After that, we can try to match the ciphertext to the possible columns. We use the fact that the flag consists only of lowercase letters, so every byte needs to start with the bits 011
. With this, we can fill a pattern table that stores for every cell whether it should be a 0
, a 1
or could be both (represented by x
).
Now we can notice that there are only at most 16 different column patterns, as the pattern repeats ever 8 rows, and we might have two different column lengths. We now search all possibilities of splitting the ciphertext into columns by recursively trying both column lengths, matching the column with all patterns and continuing on every found match. We furthermore keep into account how many columns we have already matched to a pattern and limit this value to how many times that pattern appears in our table.
This search is implemented in [1], which gives us a single key length (33) and two possibilities to split the ciphertext into columns. Note that we have to skip key lengths that are multiples of 8, as our pattern leaves them with many “empty” rows (with just x
). There key lengths are not a possibility anyway, as they lead to columns consisting of only 1
. The longest sequence of 1
in the ciphertext has 7 characters, which is too small for a column given the length of the ciphertext.
Now we can begin bruteforcing all possible orderings of columns that match the same pattern. We have already assigned the columns to the possible 16 different pattern / length combinations, which results in 4 sets of 3 columns, 9 sets of 2 columns and 3 sets of 1 column. The total number of possible orderings is therefore 663552. This is implemented in [2], which is not the fastest implementation (it takes about 5 minutes on my laptop), but it prints the flag. Remember to wrap it in GPNCTF{}
, as this was stripped before encryption.
Mitigations
This cipher was a transposition cipher, which on its own is not resistant to attacks that use partial knowledge of the plaintext. Both components of the cipher (the permutation of columns and concatenating by columns) only move bits, which makes it easy to predict where which bit came from. To mitigate these issues, one can pair the system with substitution ciphers like the S-box and AddRoundKey from AES, which makes it very hard to match where which bit came from.

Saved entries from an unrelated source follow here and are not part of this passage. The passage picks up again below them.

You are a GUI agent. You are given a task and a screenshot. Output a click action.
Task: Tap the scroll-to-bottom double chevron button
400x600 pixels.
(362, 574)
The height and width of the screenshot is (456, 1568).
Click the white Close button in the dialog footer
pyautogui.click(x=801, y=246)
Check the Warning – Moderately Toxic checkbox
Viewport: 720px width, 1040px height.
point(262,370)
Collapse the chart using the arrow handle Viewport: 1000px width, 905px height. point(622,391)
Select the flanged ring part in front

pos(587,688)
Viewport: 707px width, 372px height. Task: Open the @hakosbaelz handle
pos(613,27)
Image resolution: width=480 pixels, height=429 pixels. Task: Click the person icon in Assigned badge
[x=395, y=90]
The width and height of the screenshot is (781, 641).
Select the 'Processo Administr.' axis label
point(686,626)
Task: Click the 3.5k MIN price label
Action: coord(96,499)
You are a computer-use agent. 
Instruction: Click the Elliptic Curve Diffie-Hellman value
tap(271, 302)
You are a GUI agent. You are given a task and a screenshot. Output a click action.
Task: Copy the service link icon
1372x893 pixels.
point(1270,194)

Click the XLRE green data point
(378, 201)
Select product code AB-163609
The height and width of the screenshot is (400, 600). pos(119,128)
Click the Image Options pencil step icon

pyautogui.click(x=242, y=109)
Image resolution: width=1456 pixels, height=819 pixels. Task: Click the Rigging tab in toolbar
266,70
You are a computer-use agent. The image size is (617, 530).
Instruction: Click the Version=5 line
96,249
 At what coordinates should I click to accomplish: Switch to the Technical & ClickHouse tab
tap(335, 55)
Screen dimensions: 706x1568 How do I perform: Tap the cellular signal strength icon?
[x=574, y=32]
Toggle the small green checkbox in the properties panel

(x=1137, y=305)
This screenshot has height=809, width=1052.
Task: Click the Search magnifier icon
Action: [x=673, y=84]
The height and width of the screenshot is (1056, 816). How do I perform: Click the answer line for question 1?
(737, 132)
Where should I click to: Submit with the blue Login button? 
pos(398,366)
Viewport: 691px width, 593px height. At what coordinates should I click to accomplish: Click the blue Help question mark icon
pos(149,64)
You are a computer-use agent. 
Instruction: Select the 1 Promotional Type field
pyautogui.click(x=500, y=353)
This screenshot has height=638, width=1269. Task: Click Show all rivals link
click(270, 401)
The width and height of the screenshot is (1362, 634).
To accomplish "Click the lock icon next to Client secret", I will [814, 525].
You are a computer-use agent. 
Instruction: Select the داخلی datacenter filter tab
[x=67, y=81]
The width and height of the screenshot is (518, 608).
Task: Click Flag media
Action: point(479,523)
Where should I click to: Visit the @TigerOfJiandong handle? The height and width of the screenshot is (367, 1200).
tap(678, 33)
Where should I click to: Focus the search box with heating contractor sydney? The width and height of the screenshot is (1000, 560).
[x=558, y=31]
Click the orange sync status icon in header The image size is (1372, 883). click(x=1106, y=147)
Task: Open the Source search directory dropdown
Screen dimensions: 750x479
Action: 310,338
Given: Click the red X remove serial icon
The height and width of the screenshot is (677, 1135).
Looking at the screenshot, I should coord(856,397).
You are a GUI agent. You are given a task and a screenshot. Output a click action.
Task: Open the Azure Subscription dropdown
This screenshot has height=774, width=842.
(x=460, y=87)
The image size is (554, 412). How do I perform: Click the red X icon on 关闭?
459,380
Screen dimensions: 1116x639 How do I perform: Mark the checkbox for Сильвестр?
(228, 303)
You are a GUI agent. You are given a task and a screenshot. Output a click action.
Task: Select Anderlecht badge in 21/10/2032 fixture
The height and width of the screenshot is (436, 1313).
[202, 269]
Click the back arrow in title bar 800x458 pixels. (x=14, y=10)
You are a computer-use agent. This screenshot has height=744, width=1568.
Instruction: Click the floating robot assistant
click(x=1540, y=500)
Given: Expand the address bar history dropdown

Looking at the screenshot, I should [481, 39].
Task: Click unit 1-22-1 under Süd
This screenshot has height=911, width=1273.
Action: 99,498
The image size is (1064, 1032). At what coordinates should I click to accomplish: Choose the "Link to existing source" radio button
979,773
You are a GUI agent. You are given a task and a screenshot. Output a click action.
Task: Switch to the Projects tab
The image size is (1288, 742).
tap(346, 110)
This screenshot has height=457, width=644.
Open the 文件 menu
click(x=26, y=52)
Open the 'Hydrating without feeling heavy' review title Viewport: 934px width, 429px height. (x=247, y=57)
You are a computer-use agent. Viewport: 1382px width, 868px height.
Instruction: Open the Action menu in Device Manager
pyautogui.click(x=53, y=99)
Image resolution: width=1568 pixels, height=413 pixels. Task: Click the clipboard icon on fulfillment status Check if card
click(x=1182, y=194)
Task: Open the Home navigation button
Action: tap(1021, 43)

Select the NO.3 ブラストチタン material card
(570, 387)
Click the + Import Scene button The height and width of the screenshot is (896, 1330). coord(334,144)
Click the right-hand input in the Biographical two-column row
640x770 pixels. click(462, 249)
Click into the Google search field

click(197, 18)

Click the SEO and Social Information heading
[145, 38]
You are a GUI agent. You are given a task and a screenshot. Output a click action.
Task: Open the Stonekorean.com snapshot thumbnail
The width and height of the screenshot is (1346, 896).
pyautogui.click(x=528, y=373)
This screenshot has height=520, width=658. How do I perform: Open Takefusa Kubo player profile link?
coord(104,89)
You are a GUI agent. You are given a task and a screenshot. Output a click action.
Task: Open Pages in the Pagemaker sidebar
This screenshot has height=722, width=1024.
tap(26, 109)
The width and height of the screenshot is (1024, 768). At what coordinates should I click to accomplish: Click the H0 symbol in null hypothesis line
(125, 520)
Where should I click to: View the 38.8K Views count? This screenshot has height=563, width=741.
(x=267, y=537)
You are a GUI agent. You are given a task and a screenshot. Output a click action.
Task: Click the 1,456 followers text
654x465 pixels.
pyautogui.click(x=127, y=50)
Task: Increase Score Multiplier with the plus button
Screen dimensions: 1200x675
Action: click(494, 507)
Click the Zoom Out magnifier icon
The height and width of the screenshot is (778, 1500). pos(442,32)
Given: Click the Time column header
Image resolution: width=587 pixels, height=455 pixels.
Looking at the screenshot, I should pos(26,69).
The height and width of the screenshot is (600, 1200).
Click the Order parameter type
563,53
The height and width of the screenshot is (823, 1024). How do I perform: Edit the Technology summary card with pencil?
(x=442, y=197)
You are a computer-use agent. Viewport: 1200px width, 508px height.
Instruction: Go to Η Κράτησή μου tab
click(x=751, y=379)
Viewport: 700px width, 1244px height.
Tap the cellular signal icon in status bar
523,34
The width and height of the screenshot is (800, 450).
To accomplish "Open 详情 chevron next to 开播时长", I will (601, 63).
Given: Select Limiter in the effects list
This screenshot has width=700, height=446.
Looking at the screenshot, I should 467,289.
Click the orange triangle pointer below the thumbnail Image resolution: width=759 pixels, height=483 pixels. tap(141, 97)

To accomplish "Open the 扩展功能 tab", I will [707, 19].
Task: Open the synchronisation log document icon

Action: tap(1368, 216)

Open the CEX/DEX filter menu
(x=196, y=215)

The key generation also did not seem totally secure, although I did not manage to find an attack against it. Choosing a permutation uniformly at random by shuffling an existing permutation or increasing the alphabet to be significantly larger than the key length might also suffice, as this decreases the chance that a character is chosen twice. If characters are not chosen twice, then this system should also yield permutation uniformly at random.
Other resources
Scripts
[1] Script for finding possible splits of the ciphertext into columns.
out = open("./output", "r").read().strip()
bit_count = len(out)
byte_count = bit_count // 8
for key_length in range(21, 35):
if key_length % 8 == 0:
continue
short_column_height = bit_count // key_length
long_column_height = bit_count // key_length + 1
num_long_columns = bit_count % key_length
num_columns = key_length
def mark(pattern_table, index, marker):
index_in_column = index // num_columns
column_index = index % num_columns
pattern_table[column_index][index_in_column] = marker
def build_pattern_table():
pattern_table = [
[
"x"
for _ in range(
long_column_height if ci < num_long_columns else short_column_height
)
]
for ci in range(num_columns)
]
for byte_index in range(byte_count):
mark(pattern_table, byte_index * 8, "0")
mark(pattern_table, byte_index * 8 + 1, "1")
mark(pattern_table, byte_index * 8 + 2, "1")
return pattern_table
def matches(column, pattern):
return all(
pat_elem == "x" or col_elem == pat_elem
for pat_elem, col_elem in zip(pattern, column)
)
pattern_table = build_pattern_table()
long_column_patterns = pattern_table[:8]
short_column_patterns = pattern_table[num_long_columns : num_long_columns + 8]
max_long_columns = [0 for _ in range(8)]
for wi in range(num_long_columns):
max_long_columns[wi % 8] += 1
max_short_columns = [0 for _ in range(8)]
for wi in range(num_columns - num_long_columns):
max_short_columns[wi % 8] += 1
solutions = []
def scrape(index, num_long_columns, num_short_colums, current_splits):
if index == bit_count:
solutions.append(current_splits.copy())
return
# test for a long column
if index + long_column_height <= bit_count:
column = out[index : index + long_column_height]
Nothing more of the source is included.